About this exercise: Would you please output, word for word, the span of the listing below that opens on the line containing "The width and height of the screenshot is (760, 577)." and closes on the line containing "Open the Разделы"? Include both ends and nothing more.

★ ★ ★ ★

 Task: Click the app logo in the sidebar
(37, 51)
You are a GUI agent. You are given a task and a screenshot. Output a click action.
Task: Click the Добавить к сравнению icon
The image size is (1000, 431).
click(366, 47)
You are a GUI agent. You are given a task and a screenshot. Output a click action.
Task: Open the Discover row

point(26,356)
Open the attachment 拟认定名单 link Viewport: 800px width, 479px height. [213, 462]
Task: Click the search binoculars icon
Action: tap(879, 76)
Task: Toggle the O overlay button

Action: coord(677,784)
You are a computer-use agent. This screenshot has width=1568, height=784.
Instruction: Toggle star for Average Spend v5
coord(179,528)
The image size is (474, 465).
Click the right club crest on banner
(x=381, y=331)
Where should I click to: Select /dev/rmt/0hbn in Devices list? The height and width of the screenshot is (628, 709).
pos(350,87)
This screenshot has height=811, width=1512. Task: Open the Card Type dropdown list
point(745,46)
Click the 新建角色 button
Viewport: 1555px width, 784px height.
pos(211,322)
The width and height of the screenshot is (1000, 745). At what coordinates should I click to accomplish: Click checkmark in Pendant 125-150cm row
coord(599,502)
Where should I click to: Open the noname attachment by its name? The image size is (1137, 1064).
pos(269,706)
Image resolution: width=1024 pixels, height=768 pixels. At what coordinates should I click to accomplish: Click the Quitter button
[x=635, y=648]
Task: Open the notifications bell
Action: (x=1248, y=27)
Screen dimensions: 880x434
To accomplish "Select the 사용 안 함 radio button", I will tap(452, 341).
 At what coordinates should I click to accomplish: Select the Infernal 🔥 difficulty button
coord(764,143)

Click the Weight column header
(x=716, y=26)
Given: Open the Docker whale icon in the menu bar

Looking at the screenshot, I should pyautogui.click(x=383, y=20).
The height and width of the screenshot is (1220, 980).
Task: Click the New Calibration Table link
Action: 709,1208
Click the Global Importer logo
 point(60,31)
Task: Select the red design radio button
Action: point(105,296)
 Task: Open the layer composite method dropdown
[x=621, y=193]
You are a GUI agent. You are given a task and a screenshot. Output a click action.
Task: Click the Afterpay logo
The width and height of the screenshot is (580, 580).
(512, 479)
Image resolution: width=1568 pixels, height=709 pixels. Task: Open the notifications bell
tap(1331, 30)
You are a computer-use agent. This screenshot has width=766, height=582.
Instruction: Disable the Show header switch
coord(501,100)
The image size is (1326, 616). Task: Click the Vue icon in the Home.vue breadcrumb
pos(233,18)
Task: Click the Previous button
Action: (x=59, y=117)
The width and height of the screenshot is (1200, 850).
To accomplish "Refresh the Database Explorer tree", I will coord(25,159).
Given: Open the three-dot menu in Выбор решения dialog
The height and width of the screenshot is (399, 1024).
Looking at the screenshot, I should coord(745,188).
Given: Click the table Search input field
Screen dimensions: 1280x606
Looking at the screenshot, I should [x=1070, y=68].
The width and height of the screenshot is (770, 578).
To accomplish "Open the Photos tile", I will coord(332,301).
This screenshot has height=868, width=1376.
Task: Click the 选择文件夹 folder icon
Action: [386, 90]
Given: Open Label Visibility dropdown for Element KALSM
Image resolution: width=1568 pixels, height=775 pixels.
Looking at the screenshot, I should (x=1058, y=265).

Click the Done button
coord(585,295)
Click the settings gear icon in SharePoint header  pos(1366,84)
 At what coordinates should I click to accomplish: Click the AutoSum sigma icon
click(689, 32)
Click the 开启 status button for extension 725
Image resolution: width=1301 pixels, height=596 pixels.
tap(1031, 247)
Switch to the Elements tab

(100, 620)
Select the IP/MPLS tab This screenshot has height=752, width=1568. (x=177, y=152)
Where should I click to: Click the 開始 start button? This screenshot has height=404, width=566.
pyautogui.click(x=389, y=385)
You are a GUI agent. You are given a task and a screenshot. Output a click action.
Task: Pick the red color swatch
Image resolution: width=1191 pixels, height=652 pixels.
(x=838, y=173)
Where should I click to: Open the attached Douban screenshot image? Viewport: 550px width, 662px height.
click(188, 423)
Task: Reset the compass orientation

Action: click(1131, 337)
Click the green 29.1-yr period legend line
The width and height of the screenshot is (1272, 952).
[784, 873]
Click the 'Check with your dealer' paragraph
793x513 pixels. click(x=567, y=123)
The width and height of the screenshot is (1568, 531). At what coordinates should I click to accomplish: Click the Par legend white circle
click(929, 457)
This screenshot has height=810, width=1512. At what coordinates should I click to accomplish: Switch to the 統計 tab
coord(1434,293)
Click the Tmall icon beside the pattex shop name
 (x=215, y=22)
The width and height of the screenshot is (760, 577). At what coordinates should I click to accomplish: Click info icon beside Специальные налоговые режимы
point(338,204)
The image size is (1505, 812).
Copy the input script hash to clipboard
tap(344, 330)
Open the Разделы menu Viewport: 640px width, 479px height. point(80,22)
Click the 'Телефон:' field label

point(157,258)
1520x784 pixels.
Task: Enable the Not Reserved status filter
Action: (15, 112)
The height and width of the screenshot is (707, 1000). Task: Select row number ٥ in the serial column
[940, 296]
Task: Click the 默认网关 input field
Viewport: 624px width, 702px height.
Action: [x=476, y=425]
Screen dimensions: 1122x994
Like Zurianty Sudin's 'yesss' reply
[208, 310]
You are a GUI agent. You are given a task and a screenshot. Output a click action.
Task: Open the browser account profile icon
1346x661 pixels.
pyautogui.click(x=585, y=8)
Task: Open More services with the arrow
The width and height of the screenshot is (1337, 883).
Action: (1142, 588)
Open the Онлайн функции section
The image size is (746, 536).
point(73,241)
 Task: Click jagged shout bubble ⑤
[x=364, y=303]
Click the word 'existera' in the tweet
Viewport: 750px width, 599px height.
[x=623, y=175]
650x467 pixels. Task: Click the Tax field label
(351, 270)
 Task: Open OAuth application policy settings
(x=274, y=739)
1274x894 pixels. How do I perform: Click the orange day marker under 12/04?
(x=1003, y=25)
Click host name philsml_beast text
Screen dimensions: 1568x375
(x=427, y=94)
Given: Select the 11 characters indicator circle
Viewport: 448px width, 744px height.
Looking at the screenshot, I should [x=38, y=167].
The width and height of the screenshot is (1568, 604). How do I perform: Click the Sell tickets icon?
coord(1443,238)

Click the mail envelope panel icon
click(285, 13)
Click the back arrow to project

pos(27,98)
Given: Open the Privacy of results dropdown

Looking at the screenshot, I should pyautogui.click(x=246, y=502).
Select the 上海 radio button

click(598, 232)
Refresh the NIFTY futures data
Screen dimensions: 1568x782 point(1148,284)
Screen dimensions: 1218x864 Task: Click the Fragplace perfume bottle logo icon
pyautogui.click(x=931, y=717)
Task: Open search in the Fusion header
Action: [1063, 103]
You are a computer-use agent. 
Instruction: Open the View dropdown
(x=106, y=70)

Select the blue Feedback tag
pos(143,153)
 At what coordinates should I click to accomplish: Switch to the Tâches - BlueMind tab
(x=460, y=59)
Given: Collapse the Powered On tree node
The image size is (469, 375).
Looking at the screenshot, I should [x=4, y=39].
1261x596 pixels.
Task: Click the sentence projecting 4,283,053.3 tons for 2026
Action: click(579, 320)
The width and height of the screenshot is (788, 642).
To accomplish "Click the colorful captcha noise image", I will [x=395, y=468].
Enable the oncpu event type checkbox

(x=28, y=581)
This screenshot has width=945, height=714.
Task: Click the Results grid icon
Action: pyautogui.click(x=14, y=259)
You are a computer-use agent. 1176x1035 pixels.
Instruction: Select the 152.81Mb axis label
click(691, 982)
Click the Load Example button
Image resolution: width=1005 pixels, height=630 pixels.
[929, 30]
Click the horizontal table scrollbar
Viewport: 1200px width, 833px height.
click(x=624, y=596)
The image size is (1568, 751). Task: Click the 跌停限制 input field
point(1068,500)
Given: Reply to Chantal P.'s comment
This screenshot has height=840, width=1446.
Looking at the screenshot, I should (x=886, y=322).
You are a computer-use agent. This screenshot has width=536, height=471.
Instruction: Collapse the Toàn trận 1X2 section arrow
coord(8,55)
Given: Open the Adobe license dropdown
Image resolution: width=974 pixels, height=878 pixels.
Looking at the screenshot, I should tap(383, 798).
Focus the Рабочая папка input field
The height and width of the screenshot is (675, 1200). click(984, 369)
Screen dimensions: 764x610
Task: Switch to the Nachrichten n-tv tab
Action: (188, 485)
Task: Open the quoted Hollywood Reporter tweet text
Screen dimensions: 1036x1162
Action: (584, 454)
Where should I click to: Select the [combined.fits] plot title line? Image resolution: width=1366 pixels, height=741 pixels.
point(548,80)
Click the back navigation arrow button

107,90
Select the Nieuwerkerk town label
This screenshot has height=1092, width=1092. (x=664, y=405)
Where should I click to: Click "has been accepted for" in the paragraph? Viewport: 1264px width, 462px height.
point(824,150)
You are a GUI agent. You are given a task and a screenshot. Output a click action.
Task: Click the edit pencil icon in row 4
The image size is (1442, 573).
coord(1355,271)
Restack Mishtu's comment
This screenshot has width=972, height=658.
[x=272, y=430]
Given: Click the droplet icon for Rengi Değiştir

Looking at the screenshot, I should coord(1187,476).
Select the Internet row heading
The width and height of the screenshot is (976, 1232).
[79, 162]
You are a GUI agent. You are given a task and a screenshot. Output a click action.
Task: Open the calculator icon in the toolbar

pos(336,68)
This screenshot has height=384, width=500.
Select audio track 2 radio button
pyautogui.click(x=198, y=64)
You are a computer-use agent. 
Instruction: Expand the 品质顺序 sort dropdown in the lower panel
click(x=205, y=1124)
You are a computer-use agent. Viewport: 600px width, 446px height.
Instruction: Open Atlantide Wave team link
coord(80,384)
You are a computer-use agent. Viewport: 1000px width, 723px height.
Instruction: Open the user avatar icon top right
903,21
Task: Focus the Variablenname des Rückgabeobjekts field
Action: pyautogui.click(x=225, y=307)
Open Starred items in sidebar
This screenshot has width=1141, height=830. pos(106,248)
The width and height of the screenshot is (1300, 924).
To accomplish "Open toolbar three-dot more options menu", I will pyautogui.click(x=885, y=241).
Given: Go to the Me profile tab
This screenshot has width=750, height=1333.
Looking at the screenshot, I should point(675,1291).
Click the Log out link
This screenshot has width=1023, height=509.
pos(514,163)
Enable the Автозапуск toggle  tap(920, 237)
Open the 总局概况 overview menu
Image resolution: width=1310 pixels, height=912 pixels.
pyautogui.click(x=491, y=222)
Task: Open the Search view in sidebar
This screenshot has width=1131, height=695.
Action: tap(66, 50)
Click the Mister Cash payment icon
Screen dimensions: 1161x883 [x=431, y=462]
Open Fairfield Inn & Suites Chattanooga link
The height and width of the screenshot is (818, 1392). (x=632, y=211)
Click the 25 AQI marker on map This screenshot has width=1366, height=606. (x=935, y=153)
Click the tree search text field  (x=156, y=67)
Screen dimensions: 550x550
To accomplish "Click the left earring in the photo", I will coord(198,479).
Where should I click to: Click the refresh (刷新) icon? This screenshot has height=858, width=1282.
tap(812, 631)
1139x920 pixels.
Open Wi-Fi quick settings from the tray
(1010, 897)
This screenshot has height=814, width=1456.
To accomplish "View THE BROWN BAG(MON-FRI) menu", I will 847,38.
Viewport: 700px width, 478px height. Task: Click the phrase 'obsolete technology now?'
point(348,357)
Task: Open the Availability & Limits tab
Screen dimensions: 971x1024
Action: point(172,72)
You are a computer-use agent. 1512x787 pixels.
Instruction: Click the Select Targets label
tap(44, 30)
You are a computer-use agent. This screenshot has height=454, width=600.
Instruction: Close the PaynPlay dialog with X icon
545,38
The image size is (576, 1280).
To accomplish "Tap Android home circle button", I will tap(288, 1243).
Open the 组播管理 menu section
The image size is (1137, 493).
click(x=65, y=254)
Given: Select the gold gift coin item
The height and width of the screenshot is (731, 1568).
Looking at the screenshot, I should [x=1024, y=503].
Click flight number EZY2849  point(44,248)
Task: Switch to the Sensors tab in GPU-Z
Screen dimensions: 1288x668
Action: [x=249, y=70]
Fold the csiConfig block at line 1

★ ★ ★ ★

Finished task:
The width and height of the screenshot is (760, 577). At what coordinates should I click to accomplish: Click info icon beside Специальные налоговые режимы
point(338,204)
The image size is (1505, 812).
Copy the input script hash to clipboard
tap(344, 330)
Open the Разделы menu Viewport: 640px width, 479px height. point(80,22)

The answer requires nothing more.